Despite the high expectation of many people, some demonstrated hesitancy due to concerns over vaccine safety and necessity.
Research indicates that the herd immunity threshold for the novel coronavirus is about 70 percent, which means at least 75 percent of the population should be vaccinated.
Chief immunologist at the Chinese CDC Wang Qinghua said joining the mass vaccination effort is every citizen's obligation to prevent the contagious disease, which experts said is a strong signal of China's determination to reinforce its hard-won success in the virus fight.
The Chinese CDC began a probe into public vaccine acceptance as early as October, although the results are yet to be released.
A recent online survey conducted by a Shanghai-based vaccine expert, Tao Lina, in mid-December found that 25 percent of nearly 1,000 participants had hesitation and low confidence in vaccines, which experts believe can stymy inoculation efforts.
Some participants said that they felt it was not necessary to take the shots considering the virus is well-controlled in China.
A civil servant in Jiaxing, East China's Zhejiang Province, which is the first in the country to gradually roll out COVID-19 vaccines for emergency use in October, told the Global Times that the local civil service system has started to implement mandatory vaccinations.
"But some people still have concerns, such as whether the vaccine will aggravate other existing diseases, so some people cited allergies or pregnancy as excuse to avoid the vaccination," said the civil servant.
Experts suggested that addressing public concerns and giving clear information could encourage more people to get COVID-19 vaccines.
The public should be well-informed about the advantages and potential risks of COVID-19 vaccines, and the authority can do so by using community-based campaigns and information brochures or other media channels to highlight the significance of vaccination, Tao, also a former Shanghai disease prevention and control employee, told the Global Times on Sunday. "People need to be made aware that the overall benefits of vaccination outweigh the risks for everyone, and the government should not just focus on a grand idea such as making contribution to the national herd immunity," said Tao.
Sub-regions and counties have initiated COVID-19 vaccine promotion campaigns in the local community, which experts said can boost public's acceptance of the COVID-19 vaccine.
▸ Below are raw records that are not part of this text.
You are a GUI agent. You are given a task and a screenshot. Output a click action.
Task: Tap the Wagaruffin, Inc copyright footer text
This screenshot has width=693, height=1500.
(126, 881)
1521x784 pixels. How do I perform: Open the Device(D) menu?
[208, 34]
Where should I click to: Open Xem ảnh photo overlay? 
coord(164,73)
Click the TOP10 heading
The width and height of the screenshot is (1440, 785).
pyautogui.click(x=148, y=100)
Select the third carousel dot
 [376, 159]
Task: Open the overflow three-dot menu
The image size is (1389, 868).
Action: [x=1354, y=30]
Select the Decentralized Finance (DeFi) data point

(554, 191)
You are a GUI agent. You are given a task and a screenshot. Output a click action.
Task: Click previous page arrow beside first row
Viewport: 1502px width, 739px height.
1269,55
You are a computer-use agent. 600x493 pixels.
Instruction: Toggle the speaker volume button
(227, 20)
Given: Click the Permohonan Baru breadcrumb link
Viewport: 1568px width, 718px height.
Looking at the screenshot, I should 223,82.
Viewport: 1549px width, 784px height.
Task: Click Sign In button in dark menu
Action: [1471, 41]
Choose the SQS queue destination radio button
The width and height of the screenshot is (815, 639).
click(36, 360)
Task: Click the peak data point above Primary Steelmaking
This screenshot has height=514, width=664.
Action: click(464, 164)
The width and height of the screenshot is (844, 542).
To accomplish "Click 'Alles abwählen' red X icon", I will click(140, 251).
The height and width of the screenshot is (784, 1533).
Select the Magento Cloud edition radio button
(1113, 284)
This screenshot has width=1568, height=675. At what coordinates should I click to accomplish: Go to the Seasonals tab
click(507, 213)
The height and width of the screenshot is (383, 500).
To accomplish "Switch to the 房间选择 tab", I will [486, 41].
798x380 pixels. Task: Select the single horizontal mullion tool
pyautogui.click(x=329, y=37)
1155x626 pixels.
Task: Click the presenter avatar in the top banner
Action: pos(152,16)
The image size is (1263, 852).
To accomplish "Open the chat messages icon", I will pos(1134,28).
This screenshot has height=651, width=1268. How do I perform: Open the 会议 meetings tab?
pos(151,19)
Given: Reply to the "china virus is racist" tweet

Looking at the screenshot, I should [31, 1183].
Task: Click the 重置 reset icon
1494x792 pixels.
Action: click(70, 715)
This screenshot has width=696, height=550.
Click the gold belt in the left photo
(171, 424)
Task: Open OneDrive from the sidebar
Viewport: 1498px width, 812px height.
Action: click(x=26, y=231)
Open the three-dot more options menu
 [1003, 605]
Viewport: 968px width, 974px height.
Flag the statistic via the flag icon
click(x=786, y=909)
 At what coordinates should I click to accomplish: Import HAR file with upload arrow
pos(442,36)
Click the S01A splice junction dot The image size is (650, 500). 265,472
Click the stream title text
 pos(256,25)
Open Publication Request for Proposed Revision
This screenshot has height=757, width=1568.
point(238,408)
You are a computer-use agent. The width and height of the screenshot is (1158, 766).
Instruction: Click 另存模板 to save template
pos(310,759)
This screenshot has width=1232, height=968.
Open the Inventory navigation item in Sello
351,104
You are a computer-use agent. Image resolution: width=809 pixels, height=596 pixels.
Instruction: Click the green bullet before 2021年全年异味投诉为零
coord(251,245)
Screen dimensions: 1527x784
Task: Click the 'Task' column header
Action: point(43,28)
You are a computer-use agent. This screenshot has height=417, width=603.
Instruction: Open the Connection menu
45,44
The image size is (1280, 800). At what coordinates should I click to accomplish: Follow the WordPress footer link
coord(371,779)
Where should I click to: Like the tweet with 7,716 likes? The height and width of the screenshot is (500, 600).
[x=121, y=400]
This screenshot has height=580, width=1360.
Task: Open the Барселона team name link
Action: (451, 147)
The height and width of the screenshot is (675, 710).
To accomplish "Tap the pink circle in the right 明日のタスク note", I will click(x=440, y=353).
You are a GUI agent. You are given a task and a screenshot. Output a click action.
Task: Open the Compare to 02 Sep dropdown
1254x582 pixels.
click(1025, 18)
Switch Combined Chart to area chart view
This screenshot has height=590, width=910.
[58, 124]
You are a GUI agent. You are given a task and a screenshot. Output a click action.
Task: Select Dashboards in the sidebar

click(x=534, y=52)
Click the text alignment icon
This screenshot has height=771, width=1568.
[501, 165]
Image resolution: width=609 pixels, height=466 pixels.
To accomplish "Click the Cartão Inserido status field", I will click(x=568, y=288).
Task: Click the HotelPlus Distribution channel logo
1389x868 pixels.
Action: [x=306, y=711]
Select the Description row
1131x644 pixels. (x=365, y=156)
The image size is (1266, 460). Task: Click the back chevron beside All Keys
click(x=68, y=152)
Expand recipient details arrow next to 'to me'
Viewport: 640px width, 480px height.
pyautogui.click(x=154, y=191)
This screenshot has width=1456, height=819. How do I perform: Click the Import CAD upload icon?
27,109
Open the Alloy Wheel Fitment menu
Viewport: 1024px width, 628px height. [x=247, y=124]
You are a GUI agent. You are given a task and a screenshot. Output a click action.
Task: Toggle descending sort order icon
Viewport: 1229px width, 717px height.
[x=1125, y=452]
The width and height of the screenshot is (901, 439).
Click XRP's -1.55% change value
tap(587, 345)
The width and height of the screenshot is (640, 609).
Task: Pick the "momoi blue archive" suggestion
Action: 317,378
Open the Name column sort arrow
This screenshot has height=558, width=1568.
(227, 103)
The government of Shizhaipu town of Central China's Henan Province has set up a special vaccine communication team to post leaflets at the entrance of the township health centers and village clinics, and inform parents of the necessity and safety of COVID-19 vaccination at school.
The Shizhaipu county government has also posted banners on the main roads to encourage more residents to get vaccinated, media reported.
So far, the town has distributed more than 600 leaflets, posted more than 40 pieces of knowledge cards, and sent more than 1,000 private messages to local people amid efforts for wider inoculation.